José Antonio Iniesta
Escritor e investigador
Esta mañana he visto a un niño ucraniano llorando con el pánico reflejado en sus ojos y la habitación de un edificio bombardeado por el ejército ruso en la que se ve una muñeca cubierta de polvo que hizo feliz a una niña que ya no puede jugar en paz con ella. Y más allá de todo eso, hay sangre derramada por todas partes en un ataque feroz a numerosas ciudades donde habitan seres humanos con un legítimo derecho a la vida, ahora convertidos en “carne de cañón” por las ironías del destino
Así que no puedo hacer otra cosa más que desear que la paz se instale de una vez por todas en el corazón del conjunto de los habitantes de la Tierra.
Veo ancianos desgarrados por el llanto, huyendo aterrorizados por las calles que se han teñido con el gris de un oscuro futuro. La gente escapa de las ciudades y se bloquean las carreteras, y el interior de los coches se convierte en guarida del terror de muchas familias que temen por su vida, sin entender por qué los misiles de crucero vuelan sobre sus cabezas, por qué los helicópteros arrasan barrios enteros y por qué caen sobre sus cabezas los aviones rusos derribados con seres humanos igual que ellos, que han sido condenados para siempre a morir calcinados sobre lo que eran apacibles hogares.

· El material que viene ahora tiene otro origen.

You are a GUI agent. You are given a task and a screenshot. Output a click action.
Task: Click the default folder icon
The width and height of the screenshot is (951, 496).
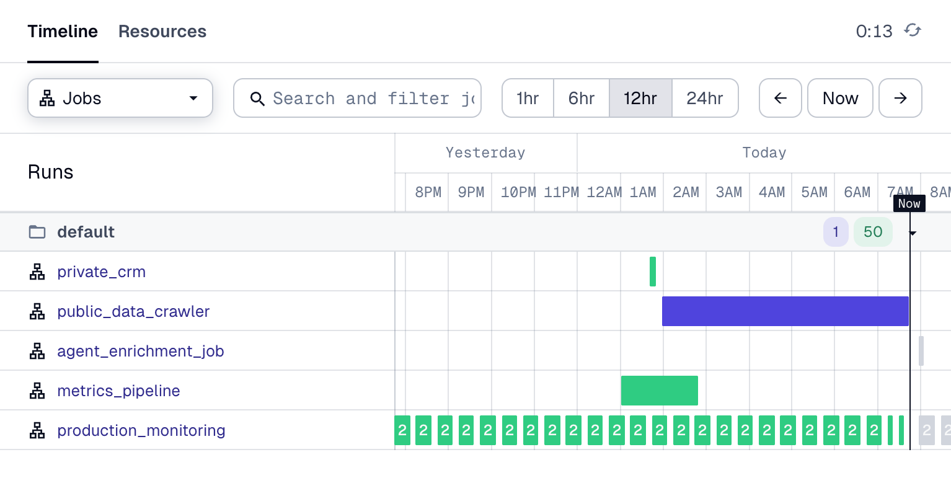tap(37, 233)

Y yo me pregunto cuál es el límite de la locura, del poder que se ejerce con un dedo sobre el botón nuclear como chantaje a la humanidad para que las acciones más viles queden impunes, y además, con el amparo de otros países que también pueden arrasar la faz de la Tierra en pocos minutos.
Por un lado tengo a un niño que llora, ancianos aterrorizados, familias cuyos humildes hogares ambulantes son coches bloqueados en las avenidas de la muerte, y por otra una de los ejércitos más poderosos del mundo utilizando su armamento con una crueldad de lo más inquietante.
Ante esta locura no me queda más que agarrarme a la necesidad de paz, a implorar a Dios que cambie la línea de tiempo de la humanidad y podamos tener en el futuro, aunque sea de momento una absoluta utopía, un mundo en el que reine la paz por encima de todos los gobiernos soberanos.
Me sería fácil ponen nombres y apellidos a los dictadores, a los magos negros de una conspiración milenaria contra la humanidad, pero ahora lo que quiero hacer es rezar por todos esos seres que sufren, sentir un amor infinito por el niño que llora y por la niña que se dejó la muñeca que abrazaba con tanto cariño, ahora cubierta por el polvo con el que la muerte cubre la esperanza de los seres humanos inocentes. Ahora me quedaré con una oleada de paz interminable que surge de mi corazón, de solidaridad con todos los que sufren en Ucrania y en todo el planeta. Pero también con el deseo de que el conjunto de la especie humana, con esa misma paz interior y ese mismo amor, decida de una vez por todas levantar la cabeza y despojarse del miedo y derroque a los oscuros amos del mundo, a los que disfrutan con los juegos de guerra, con la siembra del miedo, con la campaña de terror que adopta tantas formas diferentes. Y todo eso, que no es poco, por ver si alguna vez, de una puñetera vez, nos acordamos de que tenemos el absoluto derecho a ser libres y felices, a vivir en paz y armonía en un mundo tan bello, que fue creado para que triunfara el reino de la alegría, no el del terror y el dominio de unos seres humanos contra otros.